Miles pulls out his phone and types notes on the screen, absorbing everything like a sponge.
“Learn from mine and Tim’s experiences. Now that we got that out of the way, let’s continue with the rest of the meeting.”
Over the next hour, we discuss everything I’m doing with the man cave remodel, including installing a state-of-the-art bar. Miles tells us about the new drone he purchased and the three-camera system it has.

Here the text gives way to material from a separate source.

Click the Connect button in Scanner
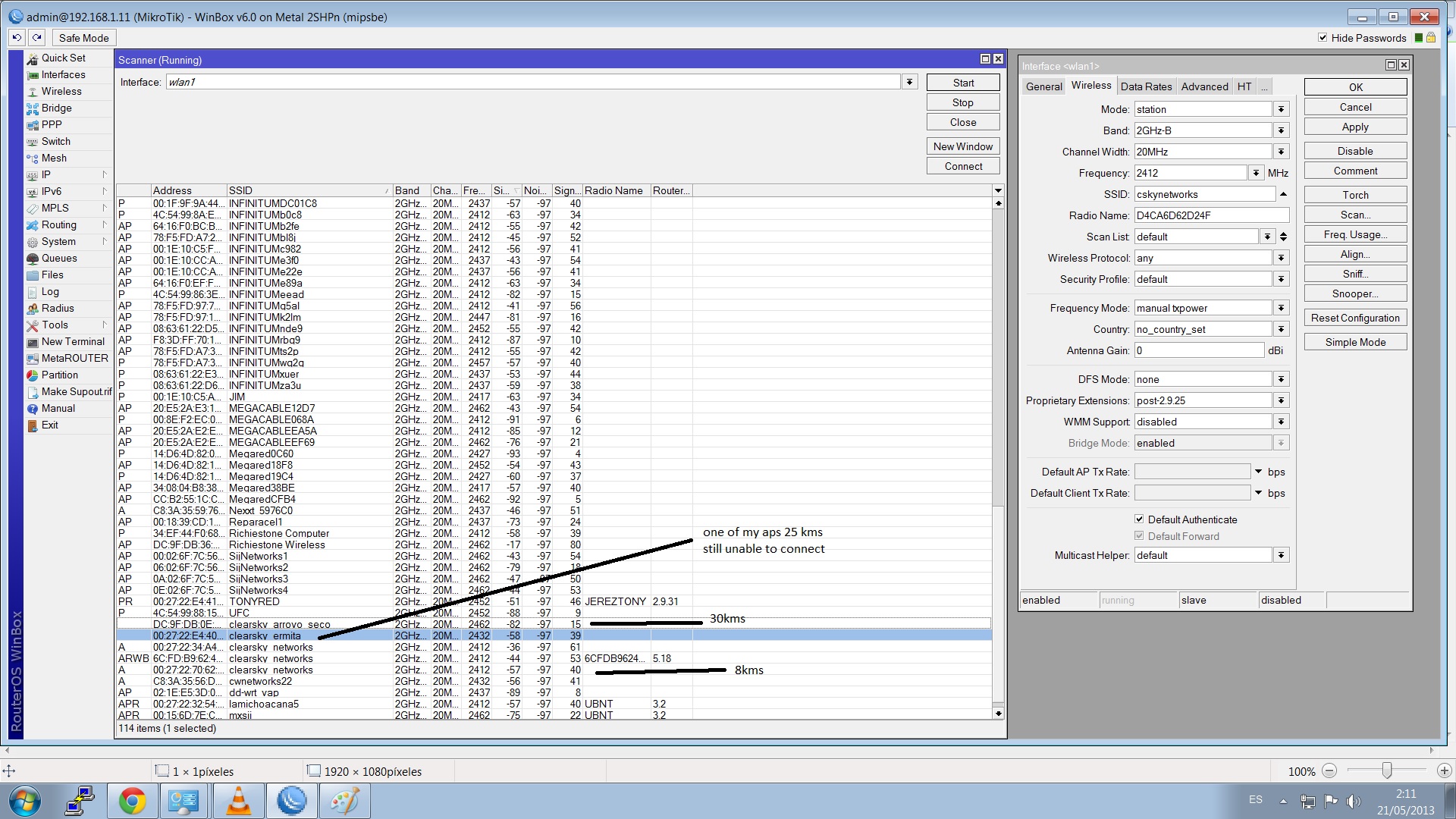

Owen animatedly discusses the ins and outs of a new virtual reality video game console he bought. Darren rounds out the conversation by debating if perhaps the reason his cat is acting out is because he’s lonely and maybe he should get another cat so he can have a friend.
As they continue to discuss the pros and cons of Darren acquiring a second cat, I excuse myself. I stroll through the crowd, meandering in and out of tables filled with customers. Along the way, I duck and weave away from previous hookups, vying for my attention, but get stopped by a few acquaintances to talk business. At the end of the long bar, I claim an empty seat. I drum my fingers on the smooth, worn wood bar top as I wait. My gaze drifts to the opposite end of the bar where Rylee, a bartender squares her shoulders at a guy across from her. By the way she’s clenching her jaw, I’m sure she’s ready to rip his jugular out Mortal Combat style.
He reaches across the bar, and she pulls away. My molars grind together. That’s all I need to see. I shove off the wood edge, the screeching of the metal on the linoleum tile draws the attention of a few customers around me. The stool nearly topples over, but someone behind me catches it and I stalk to the other end.